Gross is a 19-year member of the Fair Board, served 20 years as the fair groundskeeper and has been a 4-H leader in some capacity for 46 years, currently serving on the 4-H Swine Committee.
He retired from Northwest Allen County Schools in 2001, after 41 years as the head custodian at Huntertown Elementary School.
One change that Gross has noticed in the past decade is dwindling community support, although he was encouraged to see that trend appears to have reversed itself this year.
He attributes the increased participation to people realigning their priorities and listing family time at the top.
The fair is a family event and many of the activities are free, Gross pointed out.
There is an admission fee of $5, which Gross admitted incites “some grumbling every year,” but he shrugged off that concern and noted that in the 1960s he complained that it was too expensive to pay 50 cents to park at the Coliseum.
The fair board is in search of new and younger members, said Gross, who estimates the average board member’s age to be around 60.
“I consider that to be young,” he said with a grin, “but we need even younger members.”
When it’s not fair week, Gross doesn’t slow down.
The week before the fair, the longtime member of the Noble County Pork Association was busy cooking pork burgers for three different events going on in northeast Indiana.
The local fairgrounds are second to none in the state, Gross said.
“We have a very good layout and building arrangement, and I am really proud of our grounds,” Gross said.
At the opposite end of the show barn and the opposite end of the life scale, 9-year-old Madilyn Malcolm was wrapping up her first year in 4-H.
The precocious blond counted off her projects on her fingers: child development, wildlife, crafts, rabbits, goats, pigs and sheep.

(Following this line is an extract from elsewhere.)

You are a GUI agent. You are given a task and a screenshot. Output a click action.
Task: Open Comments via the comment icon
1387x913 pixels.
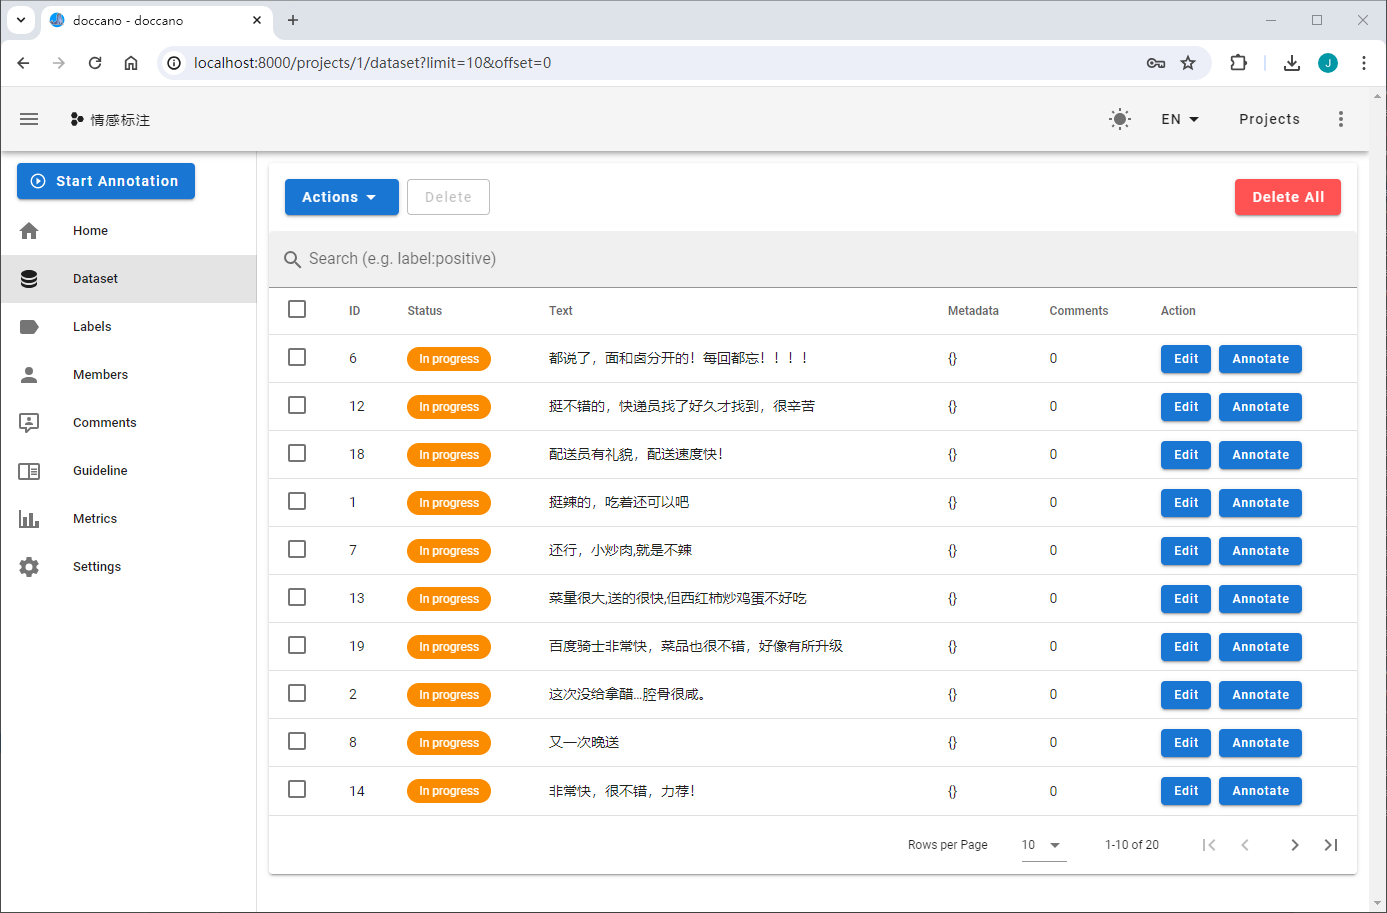point(29,422)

She received a champion in child development and had two champion pigs, she said proudly.
Meanwhile, her brother, Micah Malcolm, 12, waited his turn to sell one of his pigs – hoping he’ll get between $400 and $600
This pig is not going to the state fair or any more livestock shows, Micah explained, so it will be auctioned. He decided not to sell any of his rabbits, but earlier that morning did auction off one his goats for $275.
“I’m happy with that,” he said with a grin.
Both Malcolm children nodded in excitement when asked if they enjoy the 4-H activities at the county fair.
“I like working with the animals and doing projects and learning new things every year,” Micah said. “It’s really fun.”